AP Art History- Understanding Image 67
What Is AP Art History Image 67?
If you're taking AP Art History, you've probably realized that memorizing 250 artworks is no small feat. Image 67 is one of those required works you need to know inside and out. Most students encounter it as part of the Africa content area, and it's a piece that rewards careful study.
The exact artwork changes slightly as the College Board updates its curriculum, but the analysis skills remain the same. This guide gives you everything you need to understand and discuss Image 67 effectively on the exam.
How to Approach Any AP Art History Image
Don't just memorize facts. The AP exam tests your ability to analyze and connect artworks, not regurgitate bullet points. Here's what works:
- Know the formal elements: line, shape, form, space, color, texture, value
- Understand the function: why was this piece made?
- Identify the historical context: when, where, who commissioned it
- Connect it to bigger themes: religion, politics, identity, power
- Compare it to other works: similar techniques, different cultures
Key Questions to Ask About Image 67
When you study this artwork, answer these questions directly:
Formal Analysis
What do you see? Describe the composition, materials, scale, and technique. Is it two-dimensional or three-dimensional? What catches your eye first? Why?
Function and Context
Who made this and why? What was its original purpose? Was it religious, political, decorative, or ceremonial? Understanding function changes everything about how you interpret the piece.
Historical Significance
What was happening in this culture during this time period? How does the artwork reflect or challenge the values of its era? Don't isolate the piece from history.
Common Themes You'll Encounter
Most AP Art History images share recurring themes. When you study Image 67, look for:
- Power and authority: Does the piece display status or dominance?
- Religious expression: Is it devotional, spiritual, or mythological?
- Identity and community: Does it represent a group, gender, or social role?
- Innovation and tradition: Does it show new techniques or honor established methods?
Study Strategy That Actually Works
Most students use flashcards wrong. Stop trying to memorize every fact separately. Instead:
- Group related images: Compare works from the same culture or time period
- Create your own analysis: Write descriptions in your own words, not copying textbook language
- Practice identification: Look at details and guess the artwork before checking the title
- Make connections: How does Image 67 relate to other works you've studied?

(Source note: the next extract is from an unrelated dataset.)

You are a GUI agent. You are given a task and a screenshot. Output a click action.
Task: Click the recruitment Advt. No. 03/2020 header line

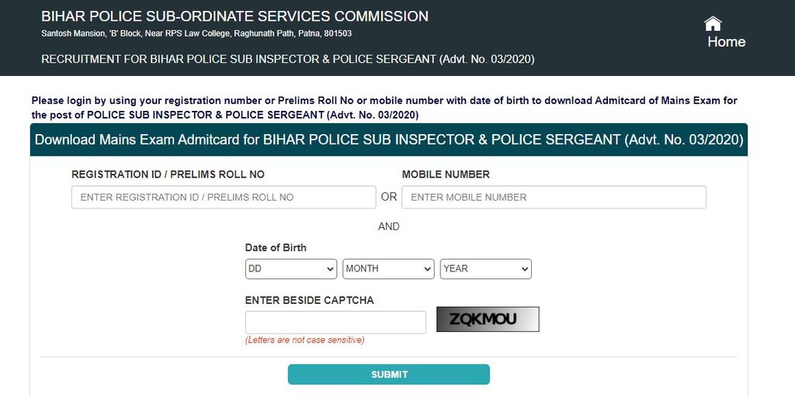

What Usually Appears in This Position
Based on the current AP Art History curriculum, Image 67 typically falls within African artistic traditions. These works often feature:
- Natural materials and organic forms
- Connection to spiritual or ancestral practices
- Emphasis on the human figure, often abstracted
- Materials like wood, bronze, terracotta, or fiber
African art in this curriculum section demonstrates incredible diversity. Don't assume all works look the same—they range from naturalistic to highly stylized.
How to Write About Image 67 on the Exam
The free-response section requires you to analyze unfamiliar images using art historical vocabulary. Here's the approach:
Step 1: Observe
Start with what you actually see. Describe forms, colors, composition, and scale without jumping to conclusions.
Step 2: Analyze
Use formal terms. Discuss how elements like line, shape, and space create meaning. Is the composition balanced or asymmetrical? What textures do you notice?
Step 3: Hypothesize
Based on your observations, what can you infer about function or meaning? Connect visual evidence to your art historical knowledge.
Step 4: Contextualize
Place the work within its cultural and historical context. Compare it to works you know. What traditions does it draw from or challenge?
Common Mistakes Students Make
- Describing instead of analyzing: Don't just say what you see—explain how visual choices create meaning
- Ignoring function: A sculpture meant for ritual use is interpreted differently than one made for display
- Forgetting comparisons: The exam rewards students who connect works across cultures and time periods
- Over-relying on memorization: You need analysis skills, not just recall
Quick Reference Checklist
Before exam day, make sure you can answer these about Image 67:
- Title, artist/culture, date, medium, dimensions
- Original location and intended function
- Key formal elements and how they support meaning
- Historical or cultural context
- At least one comparison to another artwork you've studied
Final Advice
Don't waste time memorizing every tiny detail about every image. Focus on understanding why artworks look the way they do and what function they served. The College Board designed the exam to test analysis, not trivia knowledge.
If you understand how to look at art—really look at it—you can handle any image they throw at you, including the ones you've never seen before.